18 July 2023
Germany installed 1.6 GW new onshore wind in the first semester; rigorously implements EU permitting measures
Onshore wind in Germany continues to recover. The country installed circa 1.6 GW of new onshore capacity in the first six months of 2023. The latest onshore wind auction awarded another 1.4 GW of new capacity. Germany is also leading on the implementation of the EU emergency measures, leaving no stone unturned to speed up renewables permitting. Other EU countries should follow this example.
Today the German onshore wind associations presented new data on the expansion of wind energy in Germany. Germany installed circa 1.6 GW of new capacity over the first six months of 2023. That’s 35% more than over the same period last year. Of this 396 MW were repowering projects. More than 200 MW were decommissioned, resulting in net installations of 1.3 GW.
This means that onshore wind in Germany continues its upward trend. The new installations bring Germany close to a cumulative onshore wind capacity of 60 GW.
Permitting reforms show first signs of success
Germany’s latest onshore wind auction tendered 2.9 GW. As expected, the auction round was undersubscribed. But this undersubscription could not hide a generally positive trend. The auction awarded 1.4 GW of new onshore wind projects at an average price of €73.4/MWh. That’s more than Germany installed over the full year in 2019 or 2020, when the country’s onshore wind market had collapsed.
The main driver for this successful auction round is improved and streamlined permitting. In the first six months of 2023 Germany permitted 3.2 GW of new projects, a 44% increase year-on-year, according to Fachagentur Windenergie an Land.
This increase is due to Germany’s rigorous implementation of the EU emergency measures to improve permitting. They have started to apply “overriding public interest” to unlock projects stuck in court cases.
Germany have also exempted certain renewables projects from environmental impact assessments. The EU emergency measures allow this for wind energy projects located in dedicated areas which have been subject to a wider strategic environmental assessment. Project developers in these cases don’t have to do the site-specific environmental impact assessment. Instead they must take appropriate mitigation measures or pay into biodiversity protection programmes. The current revision of the Renewable Energy Directive (RED III) will permanently enshrine such “acceleration areas” into legislation.
Higher ceiling prices in onshore wind auctions
The German Government has understood the current struggle of the wind supply chain. Input costs are much higher than they used to be. Wind energy remains much cheaper than any new fossil or nuclear power. But due to inflation and supply chain disruptions producing a wind turbine in Europe is now 30-40% more expensive than it was 2 years ago.

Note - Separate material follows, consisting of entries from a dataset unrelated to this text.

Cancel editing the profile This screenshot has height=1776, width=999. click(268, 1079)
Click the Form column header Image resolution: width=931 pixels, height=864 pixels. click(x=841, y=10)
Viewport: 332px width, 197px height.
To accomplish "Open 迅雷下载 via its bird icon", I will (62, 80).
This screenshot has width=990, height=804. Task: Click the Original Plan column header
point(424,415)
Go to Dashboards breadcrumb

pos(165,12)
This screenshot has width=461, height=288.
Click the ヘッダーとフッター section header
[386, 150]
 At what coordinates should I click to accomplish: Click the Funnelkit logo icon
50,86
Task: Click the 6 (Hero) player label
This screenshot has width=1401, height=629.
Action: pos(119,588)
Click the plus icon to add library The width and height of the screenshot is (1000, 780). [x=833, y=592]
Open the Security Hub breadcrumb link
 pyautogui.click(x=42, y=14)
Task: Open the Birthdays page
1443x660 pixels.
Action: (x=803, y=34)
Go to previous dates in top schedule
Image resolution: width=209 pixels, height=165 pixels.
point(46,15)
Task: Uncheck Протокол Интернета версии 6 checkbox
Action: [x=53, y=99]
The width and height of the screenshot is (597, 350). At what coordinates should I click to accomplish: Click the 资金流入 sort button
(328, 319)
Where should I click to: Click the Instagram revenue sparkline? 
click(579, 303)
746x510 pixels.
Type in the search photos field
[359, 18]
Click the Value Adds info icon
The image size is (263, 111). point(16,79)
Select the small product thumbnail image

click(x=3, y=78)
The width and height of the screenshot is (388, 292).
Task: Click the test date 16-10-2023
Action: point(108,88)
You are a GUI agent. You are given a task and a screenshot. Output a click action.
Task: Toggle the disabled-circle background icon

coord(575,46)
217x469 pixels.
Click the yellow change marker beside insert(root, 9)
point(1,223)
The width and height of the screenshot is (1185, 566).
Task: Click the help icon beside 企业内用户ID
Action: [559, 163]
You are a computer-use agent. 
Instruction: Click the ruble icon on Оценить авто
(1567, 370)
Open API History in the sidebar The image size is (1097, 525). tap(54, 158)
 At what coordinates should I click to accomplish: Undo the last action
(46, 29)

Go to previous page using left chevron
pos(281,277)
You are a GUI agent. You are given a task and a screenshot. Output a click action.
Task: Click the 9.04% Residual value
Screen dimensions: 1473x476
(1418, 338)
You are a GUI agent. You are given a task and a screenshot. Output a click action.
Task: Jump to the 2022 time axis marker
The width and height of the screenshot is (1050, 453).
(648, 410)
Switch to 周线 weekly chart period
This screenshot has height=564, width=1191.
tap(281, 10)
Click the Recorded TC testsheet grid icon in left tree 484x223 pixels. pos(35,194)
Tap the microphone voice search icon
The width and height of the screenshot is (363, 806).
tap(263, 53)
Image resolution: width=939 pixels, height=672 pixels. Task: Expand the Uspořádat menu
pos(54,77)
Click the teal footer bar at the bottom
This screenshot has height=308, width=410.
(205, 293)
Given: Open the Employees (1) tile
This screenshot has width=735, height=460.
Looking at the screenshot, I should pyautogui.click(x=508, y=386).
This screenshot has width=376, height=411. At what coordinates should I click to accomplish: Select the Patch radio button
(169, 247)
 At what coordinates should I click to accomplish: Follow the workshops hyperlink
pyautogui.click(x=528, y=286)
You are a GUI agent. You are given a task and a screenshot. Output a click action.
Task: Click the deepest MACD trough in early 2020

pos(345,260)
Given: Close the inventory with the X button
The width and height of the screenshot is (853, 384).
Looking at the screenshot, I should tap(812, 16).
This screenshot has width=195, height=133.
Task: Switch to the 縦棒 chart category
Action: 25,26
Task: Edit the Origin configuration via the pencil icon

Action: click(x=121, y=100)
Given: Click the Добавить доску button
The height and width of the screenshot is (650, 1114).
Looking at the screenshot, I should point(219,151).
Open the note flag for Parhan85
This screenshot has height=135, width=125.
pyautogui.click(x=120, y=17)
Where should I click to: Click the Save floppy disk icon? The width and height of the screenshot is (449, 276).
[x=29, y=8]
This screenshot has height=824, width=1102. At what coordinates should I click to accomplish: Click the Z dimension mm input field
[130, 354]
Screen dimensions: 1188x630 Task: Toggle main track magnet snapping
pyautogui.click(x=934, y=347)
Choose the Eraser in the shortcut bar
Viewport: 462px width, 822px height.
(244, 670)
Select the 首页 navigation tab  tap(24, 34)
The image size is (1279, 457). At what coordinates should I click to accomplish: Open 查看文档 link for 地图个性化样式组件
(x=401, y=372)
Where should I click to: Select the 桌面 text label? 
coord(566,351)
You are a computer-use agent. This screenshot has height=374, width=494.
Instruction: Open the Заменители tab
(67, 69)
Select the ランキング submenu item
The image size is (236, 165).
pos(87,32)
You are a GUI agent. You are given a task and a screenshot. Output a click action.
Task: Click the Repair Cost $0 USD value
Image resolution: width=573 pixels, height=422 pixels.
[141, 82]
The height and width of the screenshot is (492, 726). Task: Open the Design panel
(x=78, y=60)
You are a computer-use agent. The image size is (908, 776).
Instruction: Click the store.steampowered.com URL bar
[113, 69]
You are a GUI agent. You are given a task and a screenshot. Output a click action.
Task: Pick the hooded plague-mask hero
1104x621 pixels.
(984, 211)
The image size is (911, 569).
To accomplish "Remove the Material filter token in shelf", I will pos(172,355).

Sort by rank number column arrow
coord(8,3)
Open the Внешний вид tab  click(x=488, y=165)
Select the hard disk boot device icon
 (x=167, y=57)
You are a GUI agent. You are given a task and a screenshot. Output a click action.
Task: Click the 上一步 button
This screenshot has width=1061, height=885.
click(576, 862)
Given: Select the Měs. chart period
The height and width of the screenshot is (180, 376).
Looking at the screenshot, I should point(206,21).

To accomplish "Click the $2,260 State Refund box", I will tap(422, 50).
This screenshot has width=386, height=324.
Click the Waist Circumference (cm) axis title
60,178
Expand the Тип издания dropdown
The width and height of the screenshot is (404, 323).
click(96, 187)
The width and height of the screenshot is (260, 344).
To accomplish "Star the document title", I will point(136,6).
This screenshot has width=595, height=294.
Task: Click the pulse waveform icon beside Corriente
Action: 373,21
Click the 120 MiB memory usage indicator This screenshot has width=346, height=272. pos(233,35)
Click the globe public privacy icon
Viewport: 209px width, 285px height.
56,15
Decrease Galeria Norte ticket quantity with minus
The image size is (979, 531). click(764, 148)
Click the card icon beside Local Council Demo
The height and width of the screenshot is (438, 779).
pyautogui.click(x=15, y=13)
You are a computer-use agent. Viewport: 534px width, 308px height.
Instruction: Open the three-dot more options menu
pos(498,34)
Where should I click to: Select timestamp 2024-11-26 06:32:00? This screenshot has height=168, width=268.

The Government reacted to these new cost realities. They gave the Bundesnetzagentur, the agency responsible for running renewables auctions, the option to raise the maximum ceiling prices for each auction round. This ensures that projects remain economically viable and can actually get built. It’s good policy-making and other EU countries should follow the German example.
Challenges remain
In 2023 Germany will open two more onshore wind tenders with a capacity of 3.2 GW each. The German government aims to install 10 GW of onshore wind energy each year from 2025 onwards. To deliver on these targets further improvements to siting and permitting will be needed.
Among the biggest challenges in this context are transport permits. Once a wind energy project has been permitted and awarded in an auction, the physical components need to be transported to the construction site. But the authorities granting the transport permits in Germany are already overwhelmed with the current project volume.
A lack of digitalisation and insufficient staffing lead to long delays and expiring permits. Unfit infrastructure (roads, tunnels, bridges) forces wind energy developers to take long detours to bring the materials to the construction sites. These issues must be addressed with urgency – otherwise the turbines needed for Germany’s accelerated energy transition will eventually pile up in German autobahn parking lots.